Trademark counterfeiting, in general, refers to the placement of a trademark on a product that is not the legitimate product offered by the trademark owner. Meanwhile, the Lanham Act – the U.S. federal trademark statute – defines a counterfeit as “a spurious mark that is identical with, or substantially indistinguishable from a registered mark.”
However you choose to describe it, counterfeiting has become a major issue online, costing companies worldwide millions – if not billions – each year. According to an article in the World Trademark Review, an estimated one in every four e-commerce purchases involves counterfeit or pirated goods.
Typically, high end products such as Louis Vuitton or Prada bags come to mind when discussing counterfeits. Recently, knockoff sports jerseys – in particular NFL apparel – has become quite the successful industry, competing directly with the teams and leagues’ authentic merchandise. Just days prior to the Super Bowl on Feb. 2, federal authorities helped seize an estimated $21.6 million worth of fake jerseys and other items – mostly from overseas.
In addition to these types of governmental crackdowns, which includes the shutting down of thousands of websites globally (many registered in China), brand owners have been more prone to pursue actions to potentially recover damages.
Recovery under the Lanham Act
The Lanham Act provides for special damages in trademark counterfeiting cases. In addition to actual damages, ill-gotten profits, treble damages and attorneys’ fees, the federal trademark statute also provides for statutory damages ranging between $1,000 and $200,000 per counterfeit good. If the court finds the sales to be willful, that number rises to a maximum of $2,000,000. But do note, based on the counterfeit definition above, that to receive counterfeiting protection from the Lanham Act, brands must register their trademarks.
Trademark owners can also seek injunctive relief to prevent trademark counterfeiting, as well as a seizure order by federal materials. While not extremely common, trademark counterfeiters can also be criminally prosecuted, based on the Trademark Counterfeiting Act of 1984.

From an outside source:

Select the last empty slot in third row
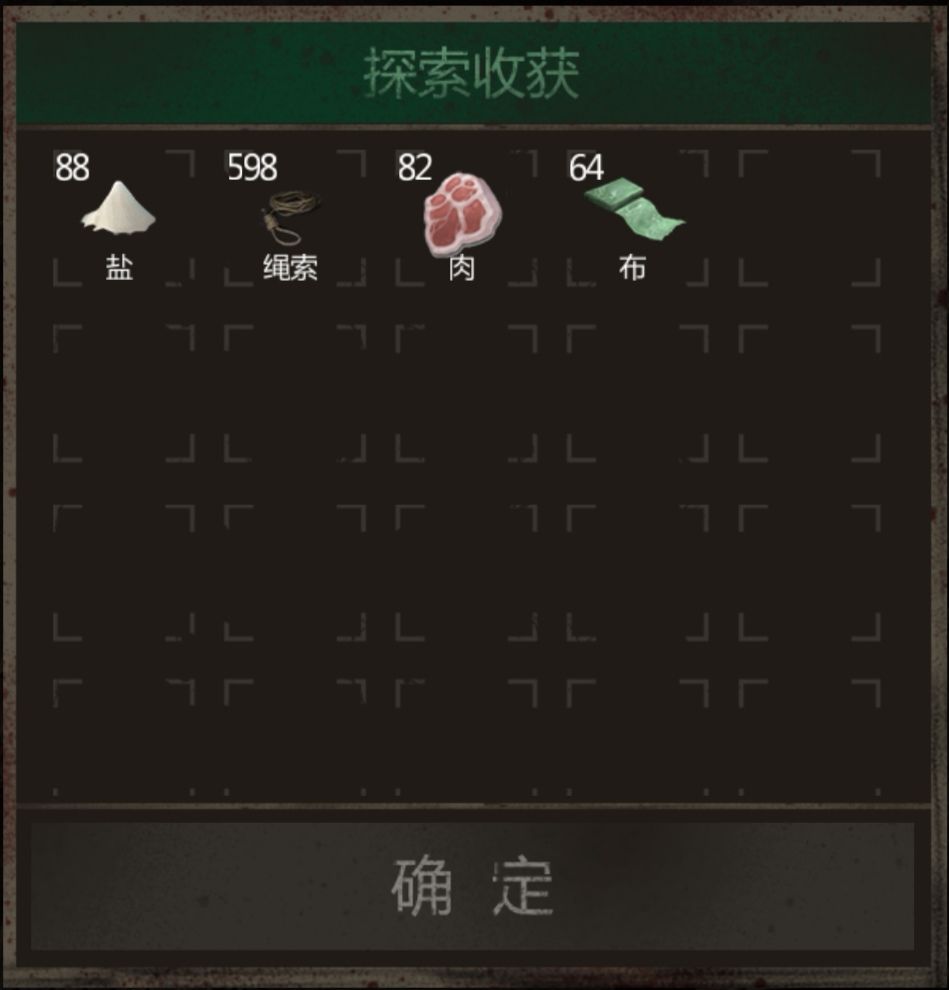(809, 573)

Preventing Counterfeiting on eBay
As noted on the eBay anti-counterfeiting page, counterfeiting is “illegal and harmful to the market place; buying a counterfeit is a bad experience for you and the brands you trust; counterfeits undermine buying trust; (and) it’s bad for honest sellers who deal in authentic merchandise.” Thus, websites such as eBay, aware of the issues of counterfeiting, are committed to helping protect brand and mark owners from the sale of counterfeits.
For example, eBay established the Verified Rights Owner program (“VeRO”), which provides an effective process for intellectual property rights owners to stop counterfeiting. Specifically, it allows people to easily report listings that infringe on their IP rights and ask that certain items or materials be removed.
If an authorized person submits a legitimate notice of infringement request to eBay, it will likely remove the item, thereby cancelling an auction or listing. Under this process, the seller may file a counter notice. If accepted, eBay requires the owner to file suit seeking a court order within 10 days, or the listing will be reinstated.
Your Legal Solutions
Unless there is a simple fix, such as utilizing eBay’s VeRO program, combating the sale and promotion of counterfeit goods may cost money. But in many situations, that dollar amount may pale in comparison to the financial harm done to your products and overall brand if you choose not to act.